### PASSAGE
== == ==
Re: [PATCH v5 3/4] arm64: topology: Support SMT control on ACPI based system

From: Pierre Gondois
Date: Mon Sep 02 2024 - 03:45:03 EST


Hello Yicong

On 8/30/24 11:35, Yicong Yang wrote:
On 2024/8/29 20:46, Pierre Gondois wrote:
Hello Yicong,

On 8/29/24 09:40, Yicong Yang wrote:
Hi Pierre,

On 2024/8/27 23:40, Pierre Gondois wrote:
Hello Yicong,
IIUC we are looking for the maximum number of threads a CPU can have
in the platform. But is is actually possible to have a platform with
CPUs not having the same number of threads ?


I was thinking of the heterogenous platforms, for example part of the
cores have SMT and others don't (I don't have any though, but there
should be some such platforms for arm64).

For instance kernel/cpu.c::cpu_smt_num_threads_valid() will check
that the number of threads is either 1 or cpu_smt_max_threads (as
CONFIG_SMT_NUM_THREADS_DYNAMIC is not enabled for arm64). However
a (hypothetical) platform with:
- CPU0: 2 threads
- CPU1: 4 threads
should not be able to set the number of threads to 2, as
1 < 2 < cpu_smt_max_threads (cf. cpu_smt_num_threads_valid()).


It's a bit more complex. If we enable/disable the SMT using on/off control
then we won't have this problem. We'll online all the CPUs on enabling and
offline CPUs which is not primary thread and don't care about the thread
number of each core.

Control using thread number is introduced by CONFIG_SMT_NUM_THREADS_DYNAMIC
and only enabled on powerpc. I think this interface is not enough to handle
the hypothetical we assumed, since it assumes the homogenous platform that
all the CPUs have the same thread number. But this should be fine for
the platforms with SMT(with same thread number) and non-SMT cores, since it do
indicates the real thread number of the SMT cores.

So if there is an assumption that all the CPUs have the same number of
threads, it should be sufficient to count the number of threads for one
CPU right ?


Naturally and conveniently I may think use of the threads number of CPU0 (boot
cpu) in such a solution. But this will be wrong if CPU0 is non-SMT on a heterogenous
platform :(

In the other (unlikely) case (i.e. CPUs can have various number of threads),
I think we should either:
- use your method and check that all the CPUs have the same number of threads
- get the number of threads for one CPU and check that all the CPUs are
    identical using the ACPI_PPTT_ACPI_IDENTICAL tag

I think this won't be simpler since we still need to iterate all the CPUs to see
if they have the same hetero_id (checked how we're using this ACPI tag in
arm_acpi_register_pmu_device()). We could already know if they're identical by
comparing the thread number and do the update if necessary.
== == ==
### SOURCE EXCERPT
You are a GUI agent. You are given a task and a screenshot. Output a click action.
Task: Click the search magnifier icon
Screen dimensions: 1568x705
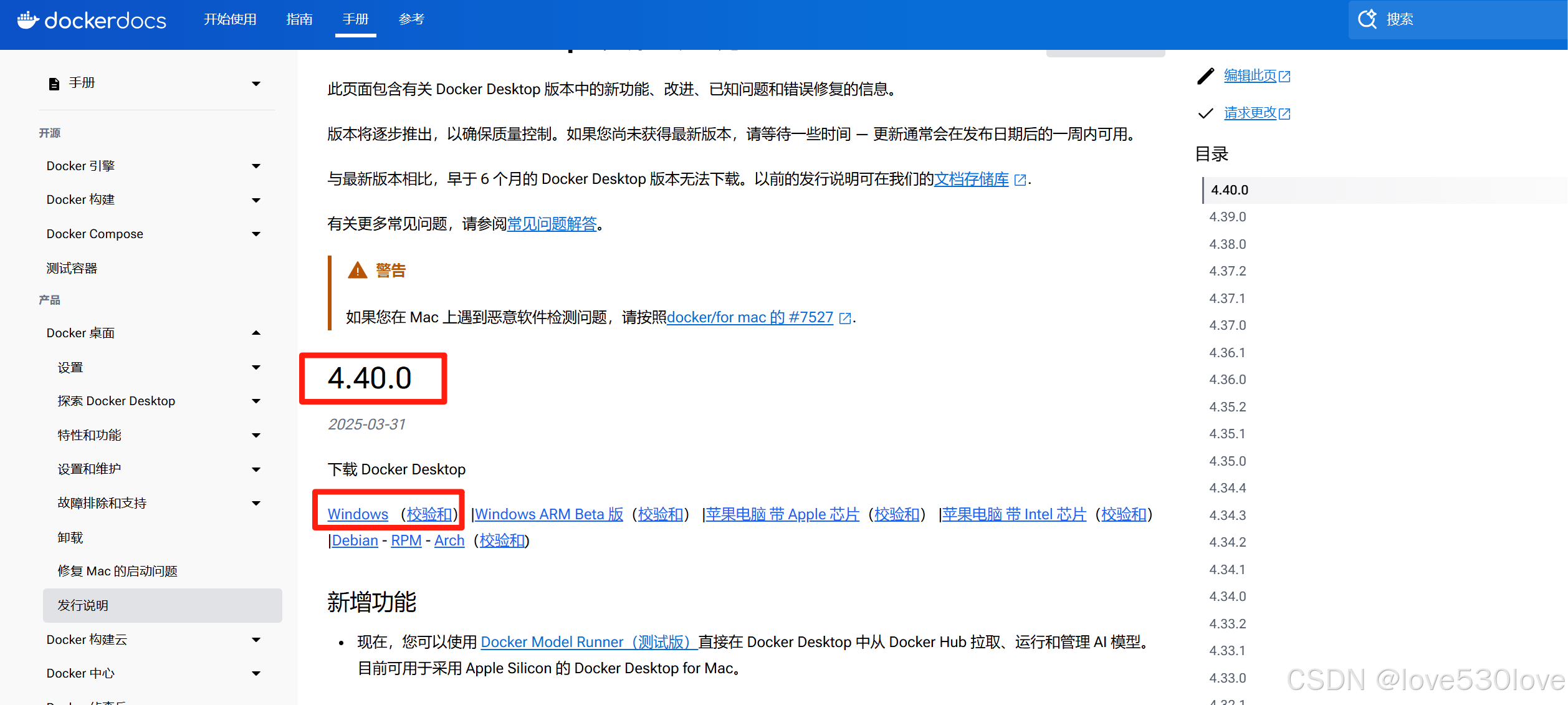click(1367, 19)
== == ==
### EXERCISE
Can you continue the mailing-list reply about SMT control on ACPI-based arm64 systems, picking up right after its final sentence?

### THE RESULT
- have a per-cpu cpu_smt_max_threads value ?

This should be unnecessary in currently stage if there's no platforms
with several kind cores have different thread number like in your assumption
and enable CONFIG_SMT_NUM_THREADS_DYNAMIC on such platforms. Otherwise using
a global cpu_smt_max_threads to enable the SMT control should be enough.
Does it make sense?

Yes, I agree with all the things you said:
- the current smt/control interface cannot handle asymmetric SMT platforms
- I am not aware if such platform exist so far

I think it would still be good to check all the CPUs have the same number of
threads. I tried to enable the SMT_NUM_THREADS_DYNAMIC Kconfig with the
patch attached (and to check CPUs have the same number of threads). Feel free
to take what you like/ignore what is inside the attached patch, or let me know
if I should submit a part in a separate patchset,


Checked the changes, we can make this series as the basic support and a separate
series of yours as a further support of SMT control on arm64:
- support thread_id on ACPI based arm64 platform
- support partial SMT control by enable CONFIG_SMT_NUM_THREADS_DYNAMIC

I'm not sure I fully understand what you mean. I can send patches to
enable SMT_NUM_THREADS_DYNAMIC on top of a v6 of yours IIUC. I let you pick
the changes that you estimate to make more sense in your serie (if that makes
sense) ? Please let met know if that works for you (or not).


some minor comments below.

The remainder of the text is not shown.